## Tasks for this exercise:
1) Answer these questions from the article on hospital inpatient prices:
(a) What was the annual cost of hospital inpatient services for privately insured individuals in 2018?
(b) By how much did physician prices for inpatient services rise between 2013 and 2017?
(c) By how much would 2029 spending fall if hospital price increases were moderated by two percentage points per year?
2) List every factor that the article on hospital inpatient prices says influences hospital inpatient spending growth.
3) Pick up the article on hospital inpatient price increases after its final sentence and continue it.

## Document passage:
Topics
More on Capital Finance

Hospital price increases for inpatient services will cost consumers and employers $250B over next decade

Between 2013 and 2017, hospital prices for inpatient services increased 19%, translating to about 4.5% per year.

Jeff Lagasse, Editor

The annual cost of hospital inpatient services for privately insured individuals exceeded $200 billion in 2018 and is projected to exceed $350 billion in 2029, according to data compiled by UnitedHealth Group.

Hospital inpatient spending growth is influenced by several factors, including prices charged by hospital facilities, prices charged by physicians practicing within these hospitals and patients' utilization of inpatient services.

WHAT'S THE IMPACT

Hospital prices were found to be the biggest driver of inpatient spending. Between 2013 and 2017, hospital prices for inpatient services increased 19%, translating to about 4.5% per year. Physician prices for inpatient services, meanwhile, increased 10%, or 2.5% per year.

The utilization of inpatient services delivered by physicians and hospitals each declined by 5 percent, the only category to show a decline.

Despite those figures, there's a savings opportunity for hospitals, the report found. If hospital price increases for all inpatient services were moderated by just two percentage points per year between 2020 and 2029, hospital inpatient spending for privately insured individuals would be reduced by over $50 billion in 2029 and $250 billion over the decade.

## Information shown:
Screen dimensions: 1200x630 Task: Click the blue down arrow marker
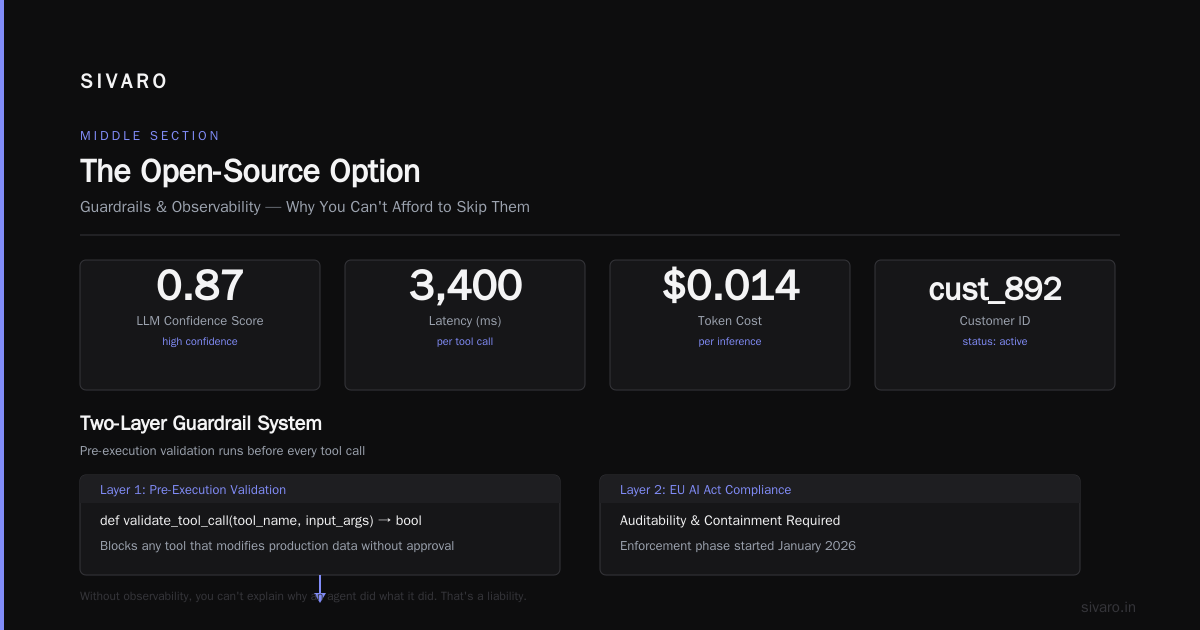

## Outputs by task:
1)
(a) It exceeded $200 billion.
(b) They rose 10%, or 2.5% per year.
(c) It would fall by over $50 billion.

2)
- Prices charged by hospital facilities
- Prices charged by physicians practicing within these hospitals
- Patients' utilization of inpatient services

3)
That's important to note, because while overall growth in hospital prices exceeded growth in physician prices by an annual average of two percentage points between 2013 and 2017, the differences were greater for many common types of hospital inpatient services.

The average annual increase in hospital prices for hypertension, for example, was 6.5%, while the corresponding physician price increase was 1%. For childbirth, the numbers were 6% and 2%, respectively; for C-section childbirth, 5.5% and 2%; for coronary bypass, 6% and 1.5%; and for appendectomy, 7.5% and 0%.

THE LARGER TREND

Physician prices have seen a growth trend over the past several years, but between 2007 and 2014, hospital prices outpaced them, according to research published this year in Health Affairs.

Hospital-based procedures have seen growth driven largely be the facility side of the equation, with prices for inpatient services ballooning by 43% over that time. Physician prices, meanwhile, grew by 18%.

Prices for outpatient services grew 25% in the same window. Physician prices on the outpatient end? Just 6%.